By Stephen Ekwaro
The Central Bank of Kenya on January 14 lowered the Kenya Bankers Reference Rate (KBRR) to 8.54 per cent from 9.13 per cent, sending a strong signal to commercial banks to lower the cost of credit. In lowering the rates, CBK’s Monetary Policy Committee cited an improvement of economic indicators such as inflation, the foreign exchange rate and reduced government borrowing.
The KBRR framework was introduced in July 2014 to enhance transparency in the pricing of credit, to improve the transmission of monetary policy signals into changes in lending rates by commercial banks. The new rate was effective from January 14 and will be in effect until its next review in July 2015 “if market conditions do not change significantly,” the MPC said in a report signed by CBK Governor Prof Njuguna Ndung’u.
The average lending rate by commercial banks currently stands at 15.94 per cent, having fallen by just one percentage point since last July when it stood at 16.91 per cent. The resetting of the KBRR to reflect lower Treasury bill yields sets the stage for borrowers to benefit from a lower interest rate regime, which, analysts say will accelerate economic growth.
However, the banking sector regulator left the Central Bank Rate (CBR) at the same level of 8.5 per cent, where it has been since April 2013, which reflects some bit of control on liquidity in the market. The CBR proved ineffective in bringing down interest rates and many hope the KBRR will generate more tangible benefits for borrowers, especially individuals and the private sector.
In cutting KBRR, the MPC noted that overall inflation had steadily declined in November and December last year, and remained within the range of the government medium-term target of 5. “Overall month-on-month inflation declined from 6.09 per cent in November 2014 to 6.02 per cent in December 2014, mainly reflecting significant declines in the prices of fuel and electricity,” said the MPC.
Confidence in the economy
The shilling’s stability has augured well for the economy despite pressure on most international currencies, reflecting the global strengthening of the US dollar. The shilling was stable against the US dollar and even strengthened against the euro, sterling pound, Japanese yen, as well as the regional currencies. The local currency was buoyed by the resilient foreign exchange inflows through diaspora remittances and increased net purchases of equity by foreign investors at the Nairobi Securities Exchange (NSE), while interventions by the Central Bank of Kenya (CBK) through direct sales of foreign exchange to commercial banks stopped short-term volatility.
“The sustained confidence in the economy reflected in the massive oversubscription of the sovereign bond that was re-opened in December 2014 also supported the Kenya shilling,” said an analyst from a local bank who did not want to be named due to company policy.
Meanwhile, the government’s domestic borrowing programme for the fiscal year 2014/15 remained consistent with the monetary policy objectives. The issuance of the Sovereign Bond in June 2014 and its subsequent re-opening in December 2014 has dampened pressure on both domestic borrowing and domestic interest rates.

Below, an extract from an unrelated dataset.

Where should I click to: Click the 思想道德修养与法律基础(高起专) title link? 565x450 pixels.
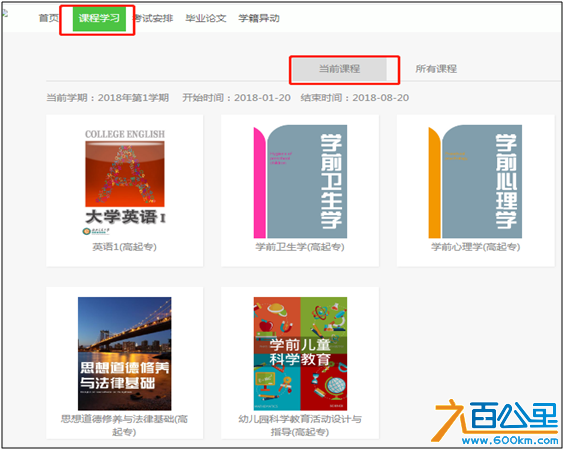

Latest data and stress tests on banks show that the sector remains resilient and, although the ratio of gross non-performing loans to gross loans increased slightly from 5.4 per cent in September 2014 to 5.5 per cent in November, the Committee noted that the banking sector has built significant capital buffers to mitigate the adverse business cycle effects.
New and existing loans amounting to Sh732.2 billion had been converted to the KBRR framework by December 28, 2014 compared to Sh397.24 billion as at October 19.
“Since the rollout of the KBRR framework in July 2014, the average lending rate for the banking sector has been on a downward trend, declining from 16.9 per cent in July 2014 to 15.9 per cent in November, 2014,” the Bank says. “Consequently, the spread between the average commercial banks’ lending rate and the KBRR declined by a percentage point, from 7.8 to 6.8 during the period.”
For many borrowers, the fall may be too small to make an impact as the rates remain among the highest in Africa. Central Bank, though, holds that the full effect of KBRR can be assessed once all loans have been converted into the KBRR framework.
Confidence in the economy, however, remains strong. The MPC Market Perception Survey conducted in December 2014 shows that private sector firms expect inflation and the exchange rate to be stable, and growth to be stronger in 2015. The Survey also showed that the private sector’s optimism for a better business environment in 2015 is high.
Such monetary policy measures, coupled with the lower international oil prices, are expected to stimulate a decline in domestic prices and, and thus lower inflation. But since overall inflation remains in the upper level of the government medium-term target of 5 per cent, retaining the CBR at 8.50 per cent is hoped to facilitate a further decrease in inflation.